Wherever they were the emigrants, the poor, the sick, there was Father Marchetti to bring the comfort of faith, the strength of hope, the enthusiasm of life. In this unconditional dedication to the material, human, social and spiritual good of migrants and of every poor person he met, Marchetti suffered the infection and fell ill with typhus, a cause that led to his death at the age of 27, December 14, 1896 .
This is how Father Scaletti expressed himself to Scalabrini: “He lived an irreprehensible life as a child of God among the most needy emigrants and was the messenger of the Word. His life was not in vain: he lost it in sacrifice and in the service of Jesus Christ identified in the emigrant (see Fl 1,11-17) “.
The Cause of the Beatification of Father Giuseppe Marchetti began in 1996, the year in which the centenary of his death was celebrated. The diocesan investigation for the ascertainment of his heroic virtues took place in the diocese of San Paolo from 5 May 2000 to 28 November 2001. He was declared Venerable by the decree promulgated by Pope Francis on 8 July 2016.
He was born in Arona, 20 October 1538 and died in Milan on 3 November 1584. Son of Count Gilberto Borromeo and Margherita Medici, with only 22 years of age he was appointed cardinal by Pope Pius IV, his uncle. He later held the office of Secretary of State in the city of Rome.

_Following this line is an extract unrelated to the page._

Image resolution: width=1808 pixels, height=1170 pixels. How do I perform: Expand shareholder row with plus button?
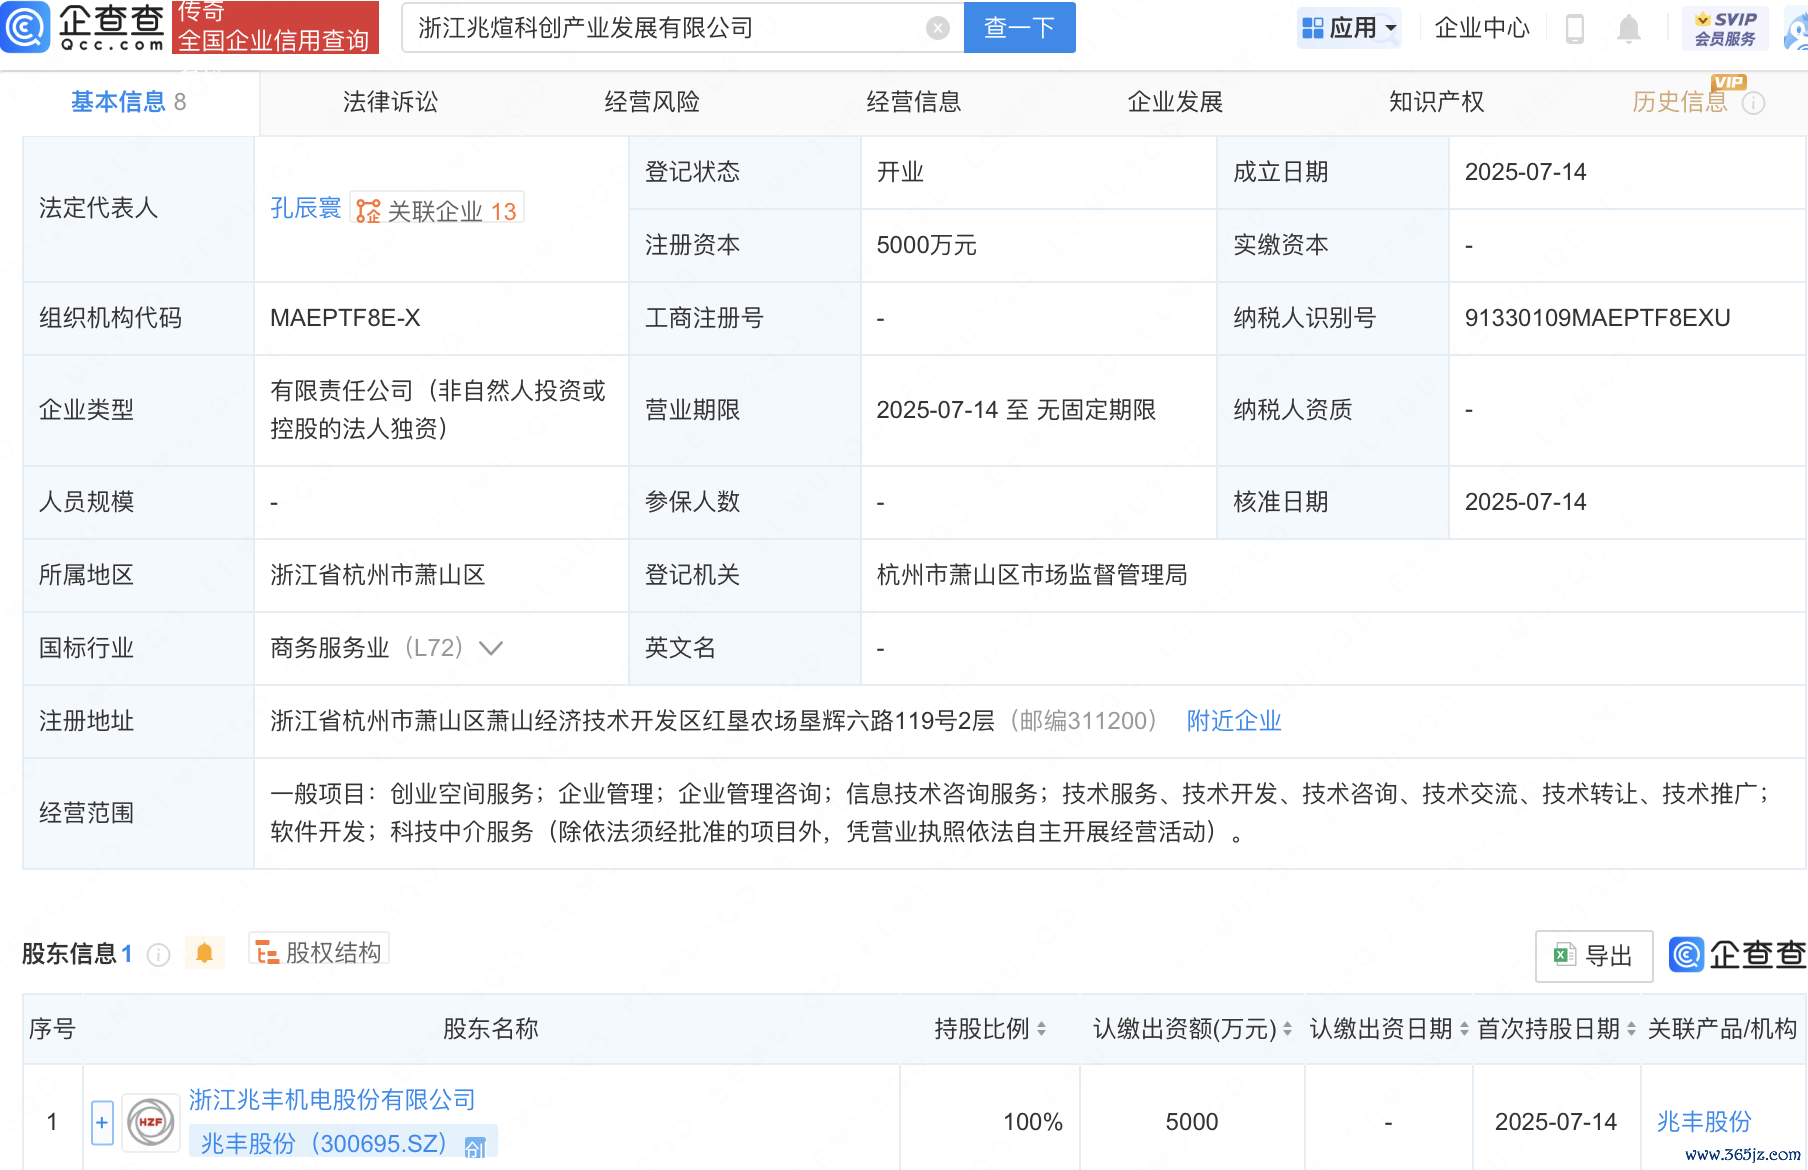click(101, 1122)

Gifted with apostolic virtue and ardor, he passed through a difficult religious crisis between the years 1962 and 1963, after the untimely death of his brother Federico. Although he was a very wealthy and sole heir to paternal goods, the young cardinal set off with untiring rigor in pursuit of perfection and holiness. He began to fast on bread and water one day a week and to dedicate long hours to prayer.
At the age of 27 he was appointed bishop of Milan where he consecrated himself as a tireless pastor. He began his residence in his diocese with various acts of disinterest and generosity, renouncing the offices and the copious revenues that derive from it. Francesco Cusani, a secular historian, in 1861, writes: “Charles began with a shining example of disinterest, renouncing an annual income of one million three hundred and fifty thousand lire, coming from fiefs, benefits and pensions granted to him by the pope. He converted a part to the benefit of the public, employing it to erect useful and grandiose buildings”.
St. Chrles frequently made pilgrimages, especially to the shrines of the Madonna. In his travels and apostolic activities spread his holiness everywhere and the announcement of the Good News. He distinguished himself in catechesis with the foundation of 740 catechetical schools attended by more than 40,000 faithful under the guidance of 2000 lay catechists prepared by him.
He intervened in the social life of his time with skill and wisdom, introducing customs reforms and fighting the injustices of the powerful against the poor. St. Charles participated in the Council of Trent. Many of his ideas were accepted and thus became a patrimony of the Church.
His figure is historically related to the numerous welfare works carried out in Milan on the occasion of a severe famine, in 1570, when he fed about three thousand people a day, and above all, during the terrible plague of 1576-1577, known as the “plague of St. Charles “, when he decided to stay in the city visiting and helping the sick in the huts and the hospital.
He was canonized on November 1, 1610.
St. Charles, an example of constancy, charity and apostolic zeal, was chosen by Don Giovanni Battista Scalabrini as patron and protector of the Missionary Congregations of the Sisters and Fathers he founded.